(Collected data)
◆ ◆ ◆
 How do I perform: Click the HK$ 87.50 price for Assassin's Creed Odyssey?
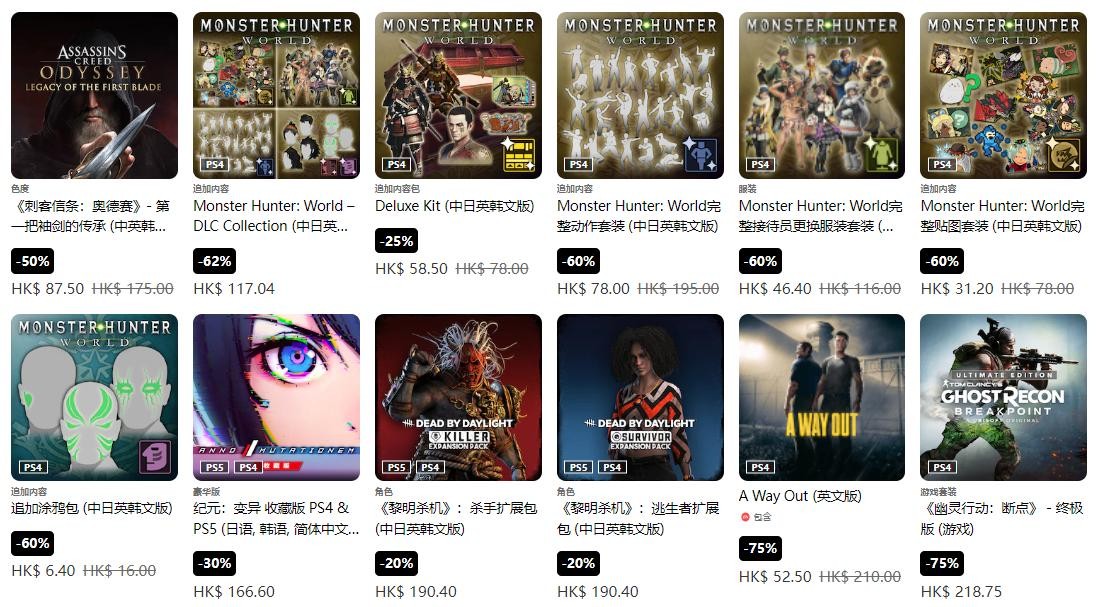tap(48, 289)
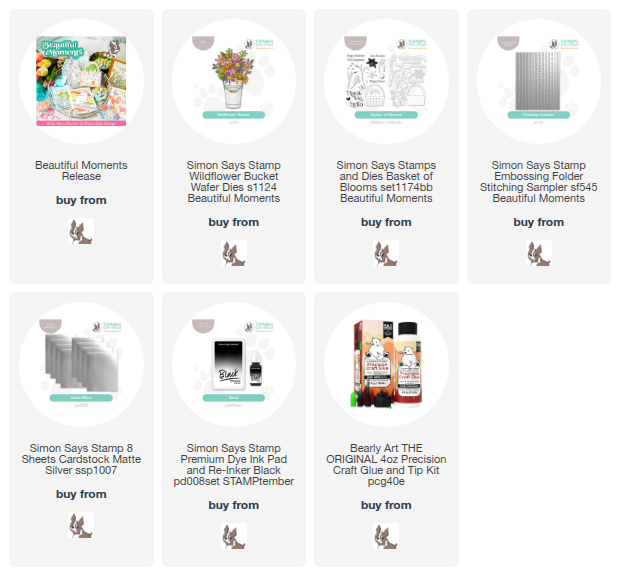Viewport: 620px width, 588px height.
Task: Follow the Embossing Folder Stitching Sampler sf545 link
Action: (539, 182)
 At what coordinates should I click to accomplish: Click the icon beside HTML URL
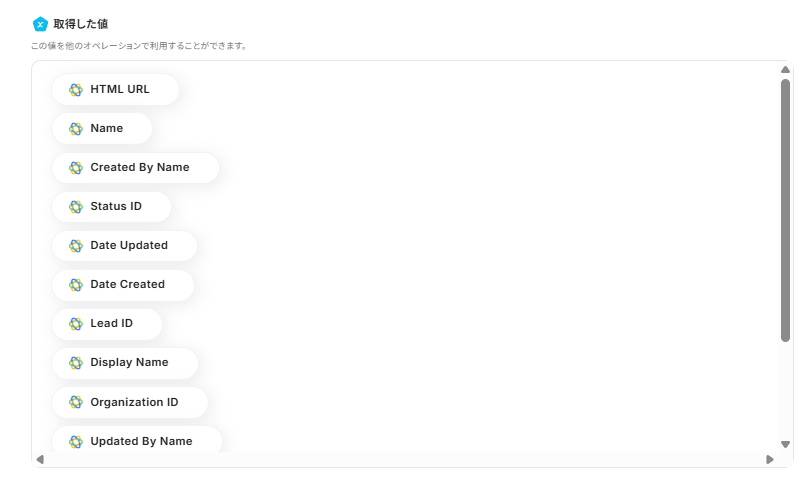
◆ ◆ ◆
ASSIGNMENT> What is needed is an exact repeat of every entry above, with the pictures left out.

RESULT>
 How do I perform: Click the HK$ 87.50 price for Assassin's Creed Odyssey?
tap(48, 289)
Viewport: 620px width, 588px height.
Task: Follow the Embossing Folder Stitching Sampler sf545 link
Action: (539, 182)
 At what coordinates should I click to accomplish: Click the icon beside HTML URL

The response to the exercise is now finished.